1

I'm using Mp3tag's "Tools" feature to batch run FFmpeg in Windows, in order to batch extract the embedded lyrics content (USLT frame of ID3v2 tag) from MP3 files, I know with FFmpeg I can do something like:

-i "%_path%" -f ffmetadata "%_folderpath%\%_filename%.txt"

"%_path%" = full path of the MP3 file

"%_folderpath%%_filename%.txt" = path and filename of the exported txt file.

The command above extracts all the metadata from MP3 file and export them into a txt file with the following cotent for example:

;FFMETADATA1
album=name of the album
artist=name of the artist
title=name of the title
lyrics-eng=[00:01.23]line1 of lyrics
\
[00:04.56]line2 of lyrics
\
[00:07.89]line3 of lyrics
\
[01:03.12]3rd last line of lyrics
\
[02:04.34]2nd last line of lyrics
\
[03:05.67]Last line of lyrics
\

date=2020
encoder=Lavf59.23.100

(the original lyrics uses Simple LRC format with timestamps in each line, certain lines contain only the timestamp with empty lyrics)

(There might (or might not) be additional metadata (e.g. date and encoder in the example above) following the lyrics part)

As seen above, the backslash "\" (which is not present in the original lyrics) is somehow added after each line of lyrics, between CR (CarriageReturn) and LF (LineFeed) as seen in Notepad++ (the original lyrics use CRLF as EOL characters).

So how do I modify the given command line to export only the lyrics part (exluding all other metadata and the extra backslash "\"), an example of the expected text file content is shown below:

[00:01.23]line1 of lyrics
[00:04.56]line2 of lyrics
[00:07.89]line3 of lyrics
[01:03.12]3rd last line of lyrics
[02:04.34]2nd last line of lyrics
[03:05.67]Last line of lyrics

with the original EOL characters from lyrics such as CRLF

Wonderer
  • 19
  • 5

3 Answers3

0
  1. I suggest that you remove all the unwanted \ by searching for \s*\\\s* and replacing them with \n. (Test here: https://regex101.com/r/PEBWwm/1)
  2. Then search for (?<=lyrics-eng=)(?:[\w ]+\s)+ to capture all the lyrics without \ between them. (Test here: https://regex101.com/r/8ad6kI/1)
anotherGatsby
  • 1,568
  • 10
  • 21
  • 1
    Sorry I should have made the question more clear, each line of lyrics begins with a timestamp [mm:ss.xx] (I've editted the original question and updated all screenshots, please give it a re-read), perhaps it's possible to take advantage of the timestamps when locating the lyrics?
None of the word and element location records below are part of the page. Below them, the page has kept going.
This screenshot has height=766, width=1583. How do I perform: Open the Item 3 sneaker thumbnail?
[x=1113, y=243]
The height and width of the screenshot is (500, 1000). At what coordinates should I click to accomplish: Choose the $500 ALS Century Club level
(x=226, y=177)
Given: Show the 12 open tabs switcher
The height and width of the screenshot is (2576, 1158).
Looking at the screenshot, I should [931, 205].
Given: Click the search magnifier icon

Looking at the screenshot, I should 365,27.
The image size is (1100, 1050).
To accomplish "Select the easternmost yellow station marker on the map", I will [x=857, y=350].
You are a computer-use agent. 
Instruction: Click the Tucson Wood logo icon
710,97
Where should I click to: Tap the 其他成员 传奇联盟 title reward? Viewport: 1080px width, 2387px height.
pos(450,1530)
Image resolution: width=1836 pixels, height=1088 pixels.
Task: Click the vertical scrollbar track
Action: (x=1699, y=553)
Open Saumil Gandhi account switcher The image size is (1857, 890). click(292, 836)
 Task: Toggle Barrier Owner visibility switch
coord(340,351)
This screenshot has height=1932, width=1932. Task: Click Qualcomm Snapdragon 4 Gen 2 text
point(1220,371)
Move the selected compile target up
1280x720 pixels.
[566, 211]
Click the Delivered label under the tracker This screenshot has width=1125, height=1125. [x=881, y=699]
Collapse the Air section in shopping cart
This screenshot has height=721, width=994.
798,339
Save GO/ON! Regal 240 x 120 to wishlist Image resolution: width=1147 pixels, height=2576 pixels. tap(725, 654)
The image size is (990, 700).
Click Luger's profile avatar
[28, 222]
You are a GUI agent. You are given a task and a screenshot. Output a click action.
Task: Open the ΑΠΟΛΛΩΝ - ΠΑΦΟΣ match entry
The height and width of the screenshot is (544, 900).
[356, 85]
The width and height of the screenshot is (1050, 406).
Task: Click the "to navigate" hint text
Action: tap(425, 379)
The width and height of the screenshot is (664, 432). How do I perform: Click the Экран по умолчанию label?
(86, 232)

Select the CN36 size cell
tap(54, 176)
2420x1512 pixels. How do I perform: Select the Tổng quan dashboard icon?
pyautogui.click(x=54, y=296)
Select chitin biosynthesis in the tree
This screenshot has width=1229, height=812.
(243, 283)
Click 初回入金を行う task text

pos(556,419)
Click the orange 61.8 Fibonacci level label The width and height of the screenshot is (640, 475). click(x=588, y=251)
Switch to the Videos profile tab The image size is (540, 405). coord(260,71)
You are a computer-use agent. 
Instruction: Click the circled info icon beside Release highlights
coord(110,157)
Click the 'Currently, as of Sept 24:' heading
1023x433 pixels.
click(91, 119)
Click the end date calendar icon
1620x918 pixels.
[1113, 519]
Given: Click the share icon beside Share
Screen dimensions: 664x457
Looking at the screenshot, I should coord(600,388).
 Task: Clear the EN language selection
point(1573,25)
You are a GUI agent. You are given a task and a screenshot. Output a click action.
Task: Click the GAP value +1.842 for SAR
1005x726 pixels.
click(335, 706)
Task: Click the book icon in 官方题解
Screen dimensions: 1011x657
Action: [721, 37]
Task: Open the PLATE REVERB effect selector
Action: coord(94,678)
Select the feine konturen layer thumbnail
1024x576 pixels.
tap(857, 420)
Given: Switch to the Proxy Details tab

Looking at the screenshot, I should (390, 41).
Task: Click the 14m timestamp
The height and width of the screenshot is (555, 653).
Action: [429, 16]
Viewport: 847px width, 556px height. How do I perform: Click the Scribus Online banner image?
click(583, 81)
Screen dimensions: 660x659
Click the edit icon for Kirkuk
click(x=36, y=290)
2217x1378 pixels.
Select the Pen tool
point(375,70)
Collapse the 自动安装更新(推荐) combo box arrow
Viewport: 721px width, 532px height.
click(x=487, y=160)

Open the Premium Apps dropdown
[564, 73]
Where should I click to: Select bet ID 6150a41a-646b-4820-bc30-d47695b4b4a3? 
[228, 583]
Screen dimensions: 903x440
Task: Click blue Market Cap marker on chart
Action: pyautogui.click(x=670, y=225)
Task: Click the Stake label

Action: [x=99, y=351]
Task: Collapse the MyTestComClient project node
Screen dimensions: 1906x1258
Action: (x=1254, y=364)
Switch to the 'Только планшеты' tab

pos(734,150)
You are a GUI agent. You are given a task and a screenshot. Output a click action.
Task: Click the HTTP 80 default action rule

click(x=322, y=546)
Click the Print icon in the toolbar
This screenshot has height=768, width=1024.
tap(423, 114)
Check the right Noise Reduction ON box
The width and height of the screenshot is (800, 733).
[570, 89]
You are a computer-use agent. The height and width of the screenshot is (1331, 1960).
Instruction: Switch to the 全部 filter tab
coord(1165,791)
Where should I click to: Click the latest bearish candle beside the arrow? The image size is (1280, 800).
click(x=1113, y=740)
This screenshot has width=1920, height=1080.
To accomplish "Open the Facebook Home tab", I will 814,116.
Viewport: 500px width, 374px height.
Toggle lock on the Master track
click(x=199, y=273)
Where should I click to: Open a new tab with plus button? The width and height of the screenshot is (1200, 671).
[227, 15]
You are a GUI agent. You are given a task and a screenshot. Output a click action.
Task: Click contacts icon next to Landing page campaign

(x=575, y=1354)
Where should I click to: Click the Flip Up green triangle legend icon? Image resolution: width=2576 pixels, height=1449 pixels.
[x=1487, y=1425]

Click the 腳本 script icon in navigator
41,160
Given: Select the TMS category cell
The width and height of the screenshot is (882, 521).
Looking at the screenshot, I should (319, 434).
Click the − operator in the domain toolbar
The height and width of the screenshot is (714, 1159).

Also, I know how to do regex in Notepad++, but how do I incorporate the regex operations into the original command line (i.e. how to modify the example command line in the original question) so that it's automated? – Wonderer Apr 30 '22 at 09:09
  • @Wonderer I see, sorry I have no idea how to do incorporate regex to command line of ffmpeg. But as you said timestamp can be used to select lyrics in one step. – anotherGatsby Apr 30 '22 at 10:06
0

This adds to @anothergatsby answer:

AFAIK, FFmpeg itself does not have a capability to return only a particular metadata tag, much less modifying the tag values. Your only option is to pipe the FFmpeg output to a regex-capable command (e.g., sed Linux command, handling the regex in a Python/PowerShell etc. script).

For example:

ffmpeg -i "%_path%" -f ffmetadata - | sed -n {regex_expr}  "%_folderpath%\%_filename%.txt"

Based on the text output path, it appears that you are in Windows env. If I were you I'd learn PowerShell scripting and its regex support.

kesh
  • 4,515
  • 2
  • 12
  • 20
  • if ffmpeg wasn't possible, how about ffprobe? which seems to be designed more for this kind of application. – Wonderer May 03 '22 at 09:39
0

The regex you're looking for is this:

(\[[0-9].*)

I've no clue about how to do the editing while extracting the lyrics or with the command prompt in anyway. If you can't find a better way and know python a bit, you can create a python script with the below code put it inside a folder that contains only the files you want to edit and run.

import re
import os


def main():

    for file in os.listdir():
        with open(file, "r+") as f:
            lyrics = re.findall(r"(\[[0-9].*)", f.read())
            f.truncate(0)
            f.seek(0)
            for lyric in lyrics:
                f.write(lyric + "\n")


if __name__ == "__main__":
    main()
Nik Owa
  • 86
  • 1
  • 4